C’était hélas tout à fait prévisible. Nous sommes en train de tomber dans le piège tendu par les terroristes qui ont semé la mort dans les locaux de Charlie Hebdo et le supermarché de la porte de Vincennes. Ennemis de la liberté, ils ont réussi à nous insuffler la peur de nos propres libertés. Quelle victoire pour eux! Une nouvelle loi sur le renseignement, qui leur est d’une certaine manière dédiée, puisque c’est leur terreur qui a fourni le prétexte à son élaboration, va revenir sur un principe fondamental de notre état de droit: seuls les juges sont en principe aptes à transformer les innocents en coupables. C’est la présomption d’innocence.
Dorénavant, le Premier ministre pourra décider de placer des individus sous un régime de semi-liberté, de faire écouter leurs conversations, de fouiller dans leur courrier, de surveiller leurs activités sur internet, de piéger leur ordinateur ou leur voiture, le tout à leur insu, dans l’intérêt d’une enquête, et sans en référer à un magistrat… Pour cela, il suffira que ses services, en fait les services de renseignement, estiment qu’il y a présomption d’une éventuelle activité future de nature à “porter gravement atteinte aux principes fondamentaux de la République… ou à la paix publique”. Une commission nationale de contrôle ad-hoc sera chargée de donner un avis sur les mises sous surveillance décidées par le Premier ministre qui… pourra en dernier recours passer outre son avis.
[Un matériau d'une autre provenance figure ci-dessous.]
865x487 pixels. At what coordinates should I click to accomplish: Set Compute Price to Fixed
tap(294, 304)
Quelle que soit la bonne foi des députés qui se préparent à adopter ce texte, et pensent sans doute sincèrement que leur devoir est d’accroître les moyens de prévention du terrorisme, il ouvre la porte à une mise sous surveillance massive -à la manière de ce que pratiquent les services de renseignement américains- dont évidemment le pouvoir pourra toujours être soupçonné, aujourd’hui ou demain, de faire un usage abusif. En clair, le projet de loi, s’il est adopté, devrait permettre aux services de l’Etat de surveiller les individus à leur gré de la manière la plus intrusive sans aucun contrôle démocratique à priori. C’est une attaque suffisamment violente contre nos libertés fondamentales pour que les levées de bouclier se multiplient. Les avocats, les magistrats, tous syndicats confondus, les associations de défense des droits, la Commission nationale de l’informatique et des libertés… s’opposent au projet. Mais il semble bien parti pour être adopté, d’autant que le gouvernement, urgence terroriste oblige, veut le faire adopter par le parlement selon une procédure accélérée, et que l’UMP a déjà décidé, au nom de l’union nationale contre le terrorisme, de soutenir le texte du gouvernement.
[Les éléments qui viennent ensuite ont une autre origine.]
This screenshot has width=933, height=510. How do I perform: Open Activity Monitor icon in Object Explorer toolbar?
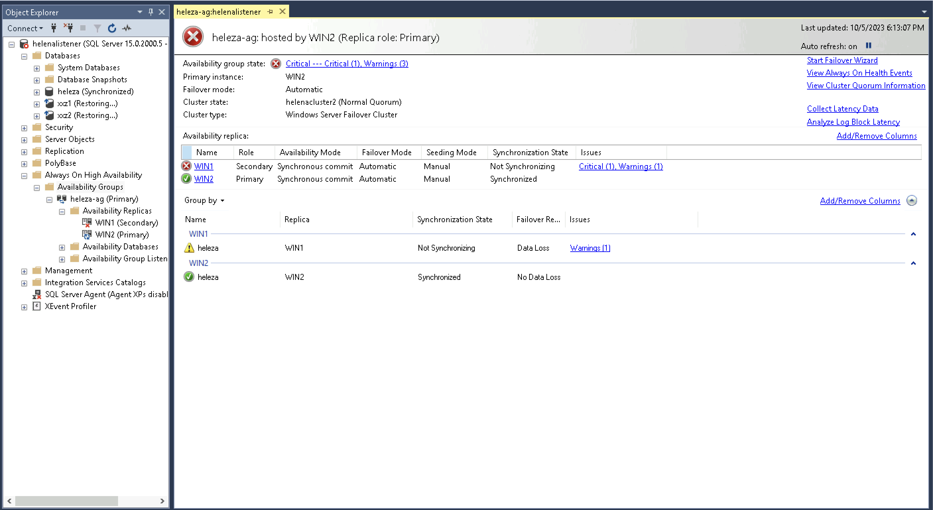127,28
Et ce n’est pas tout! Déjà certains députés ont pensé aux recours que ne manqueraient pas de former certains citoyens devant la Cour Européenne des Droits de l’Homme, qui veille en général de façon assez vigilante au respect des libertés individuelles. Un second texte est donc présenté au Parlement, à l’initiative d’un groupe de députés de l’opposition, qui permettrait au gouvernement de s’affranchir des recours d’individus auprès de la Cour européenne, ou à défaut de dénoncer la convention qui la régit… Une proposition qui n’est pas illogique. Si l’Etat fait une loi pour se soustraire au pouvoir des juges français, en matière de surveillance de masse, ce n’est pas pour se soumettre à celui de juges européens…
L’adoption de ces deux projets de loi entérinerait une victoire de la peur. Celle précisément à laquelle nous jurions tous de ne pas céder au lendemain de l’assassinat des journalistes de Charlie Hebdo, lorsque l’heure était à la défense des libertés.